** Your goal **
For the records below, work out the number of lines holding "agent" and reply with only that.

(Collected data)
+===+
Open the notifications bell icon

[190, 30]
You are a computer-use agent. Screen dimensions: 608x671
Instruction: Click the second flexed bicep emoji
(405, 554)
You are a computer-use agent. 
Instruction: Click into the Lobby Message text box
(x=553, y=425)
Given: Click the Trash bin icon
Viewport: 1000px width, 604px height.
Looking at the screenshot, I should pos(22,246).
+===+
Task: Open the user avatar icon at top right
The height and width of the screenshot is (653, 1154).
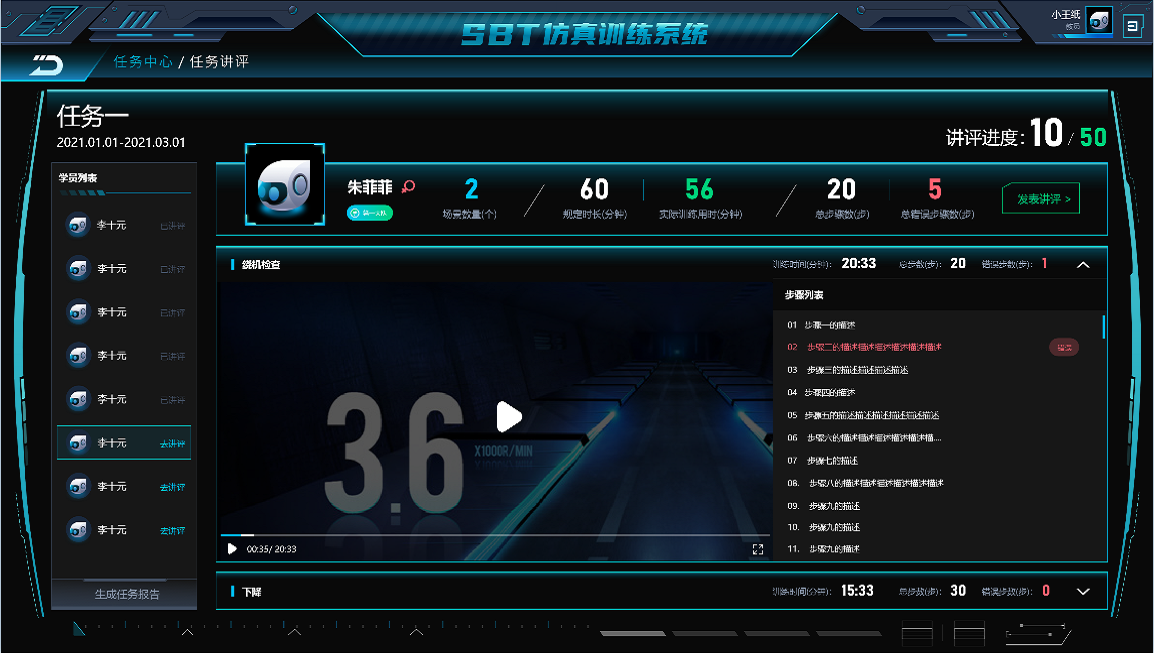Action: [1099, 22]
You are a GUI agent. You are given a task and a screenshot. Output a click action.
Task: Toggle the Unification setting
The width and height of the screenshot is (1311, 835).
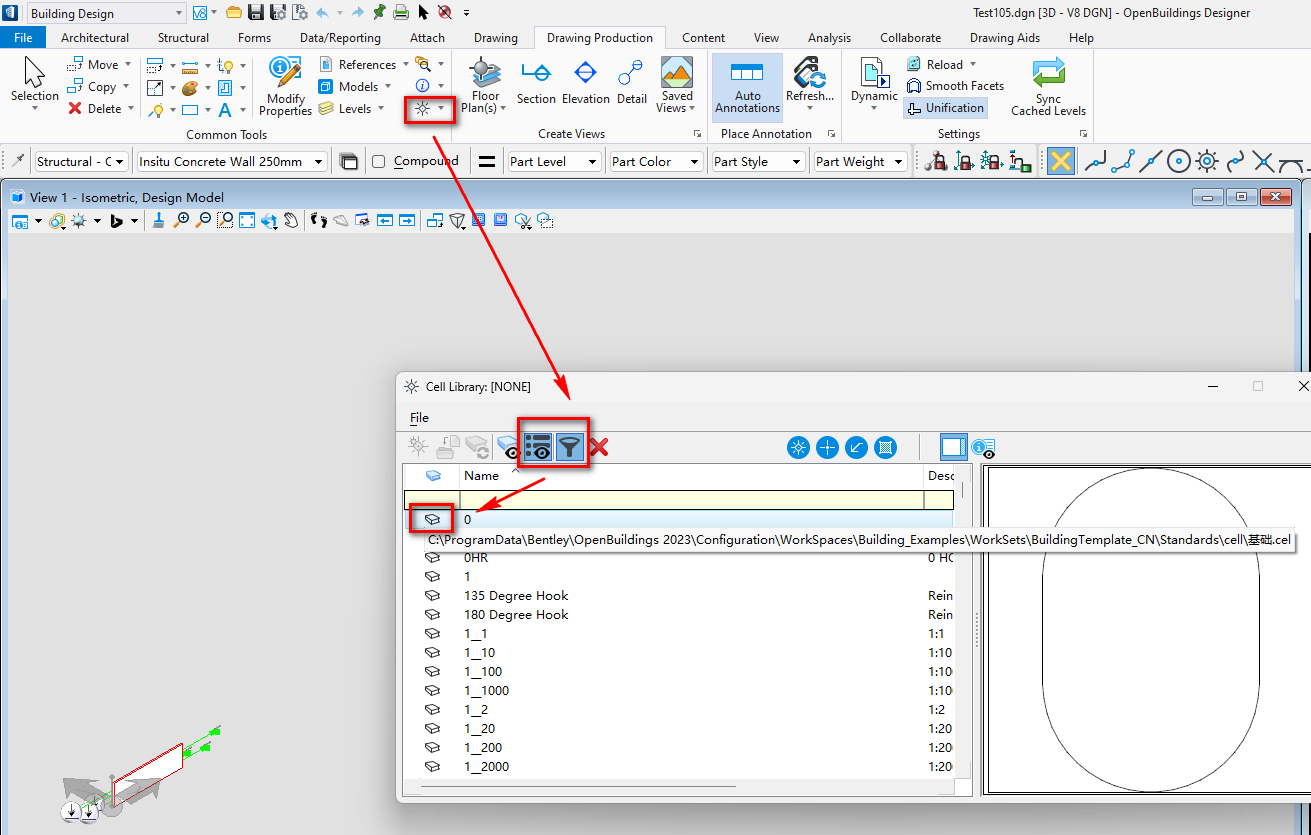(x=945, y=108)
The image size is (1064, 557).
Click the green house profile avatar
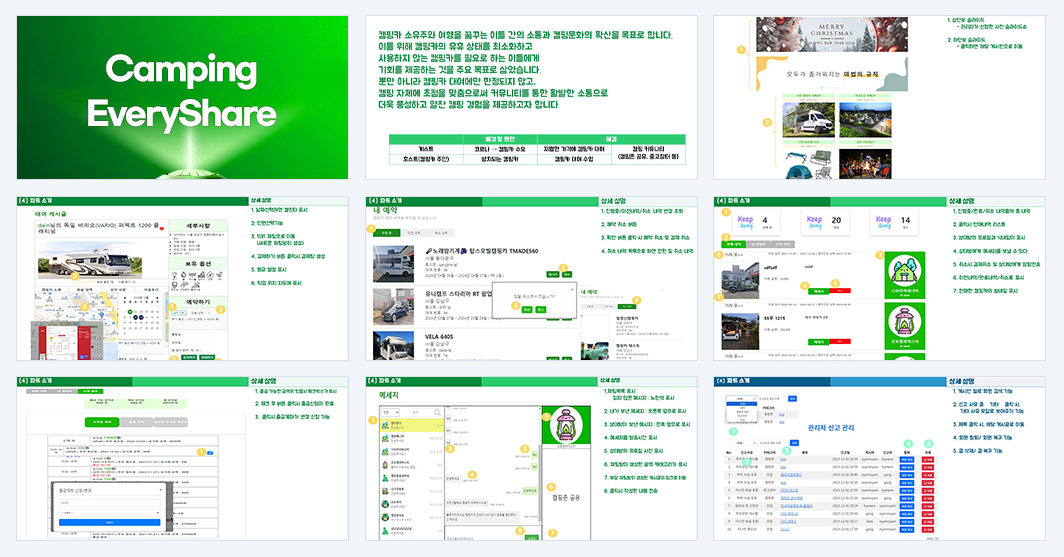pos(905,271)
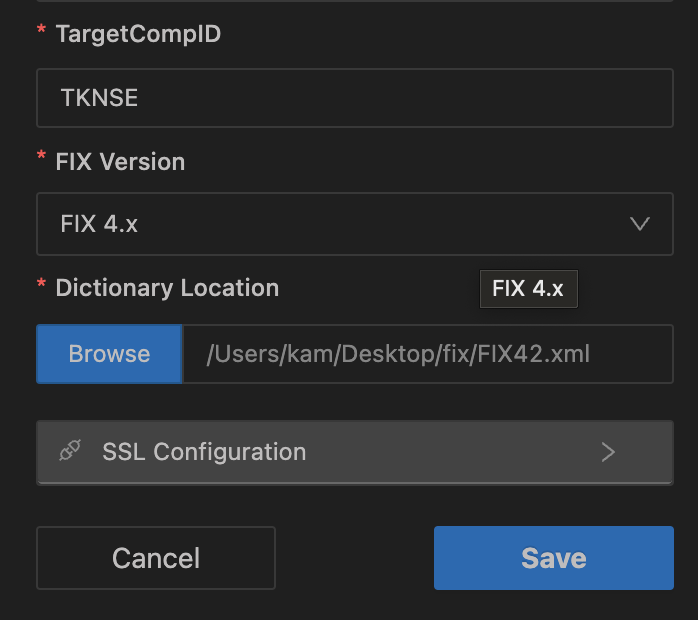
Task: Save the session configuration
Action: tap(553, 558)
+===+
** Result **
3